As lagrimas escorriam por meu rosto e nada podia fazer para parar. Sinto a mão deHansel secando minhas lagrimas, tão suavemente.

– Continue...

–Eu fui para meu esconderijo na floresta, para poder treinar o mais novo feitiço...

Flashback

Esse feitiço está mais difícil do que os outros, eu aponto novamente a varinha e repito as palavras, mas nada.

–Por que tem que ser tão difícil?

Vou tentar novamente, mas escuto um barulho vindo de fora da caverna. Guardo minha varinha, pego minha arma e saiu da caverna, não há nenhum movimento ou barulho. Meu instinto diz que tem alguem, e são confirmados quando vejo alguem atras da arvore

–Melhor você sair, antes que eu atire. Eu sei onde você está. - Ameaçei

–Hali! – Choramingou uma garotinha saindo de trás da arvore.

–Dorothy! O que faz aqui?

Baixei a arma e entrei para a caverna, sei que Dorothy me seguia.

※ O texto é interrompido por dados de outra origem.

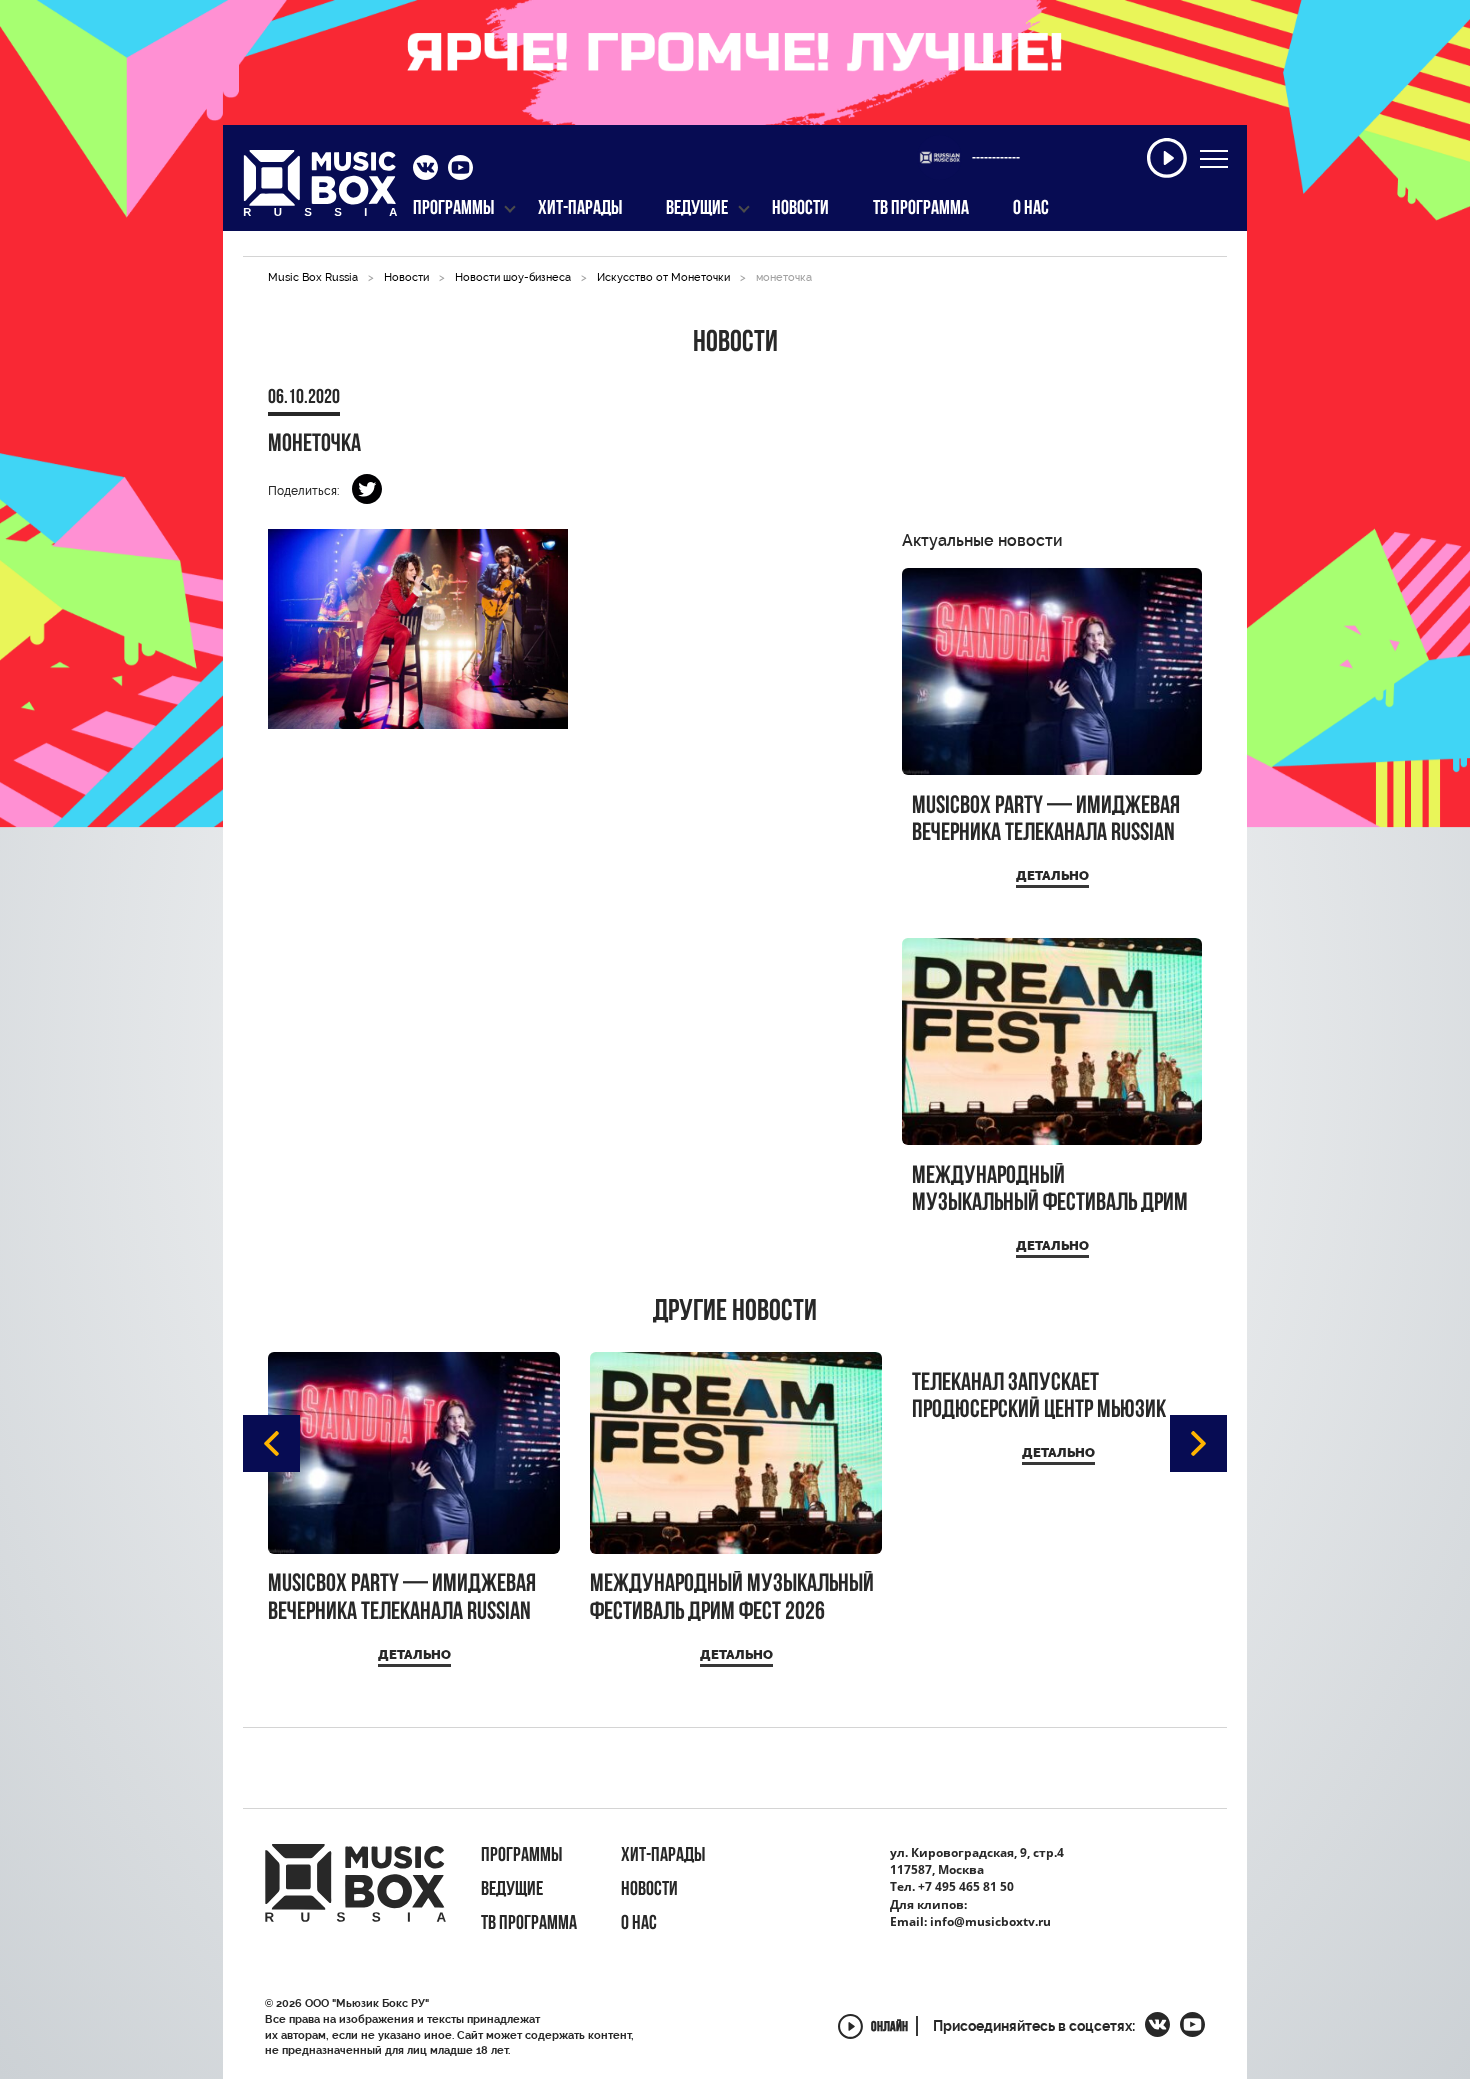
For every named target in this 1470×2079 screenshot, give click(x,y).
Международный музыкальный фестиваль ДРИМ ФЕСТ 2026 (1050, 1190)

–Eu queria saber por onde você anda. Depois de fazer os deveres, você some, irmã.

–Não interessa, agora volte para casa, antes que a mãe fique furiosa. Sabe que ela odeia quando você sai desacompanhada.

Eu me sento novamente e tento recitar o feitiço.

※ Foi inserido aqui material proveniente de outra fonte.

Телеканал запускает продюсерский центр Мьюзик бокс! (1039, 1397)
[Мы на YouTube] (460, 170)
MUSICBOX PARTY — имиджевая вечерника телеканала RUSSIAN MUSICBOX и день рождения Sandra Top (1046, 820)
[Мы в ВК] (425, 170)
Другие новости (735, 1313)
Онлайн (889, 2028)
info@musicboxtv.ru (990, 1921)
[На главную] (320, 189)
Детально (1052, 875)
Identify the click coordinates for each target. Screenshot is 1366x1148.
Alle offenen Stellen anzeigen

–A mamãe disse que você não podia fazer isso.

–“Mamãe” não esta aqui para saber e espero que não fale para ninguem.

Dorothy só deu os ombros como resposta.

–Dorothy. – Digo seu nome com tom bravo

–Ok, prometo.

–Ótimo. Agora vai embora.

Pego a mão de Dorothy e acompanho até a entrada da caverna. Me abaixo para receber um beijo na bochecha e vejo ela correr para a direção da nossa casa.

–Eu te amo. – Gritou Dorothy correndo

–Tambem te amo. – Grito em resposta. - Acho que vou treinar aqui fora, lá dentro esta muito quente. – Digo para mim mesma

Repito as palavras, mas nada acontece. Isso já esta me irritando, mas preciso ficar calma, fecho os olhos e as palavras saem da minha boca, e o feitiço funciona.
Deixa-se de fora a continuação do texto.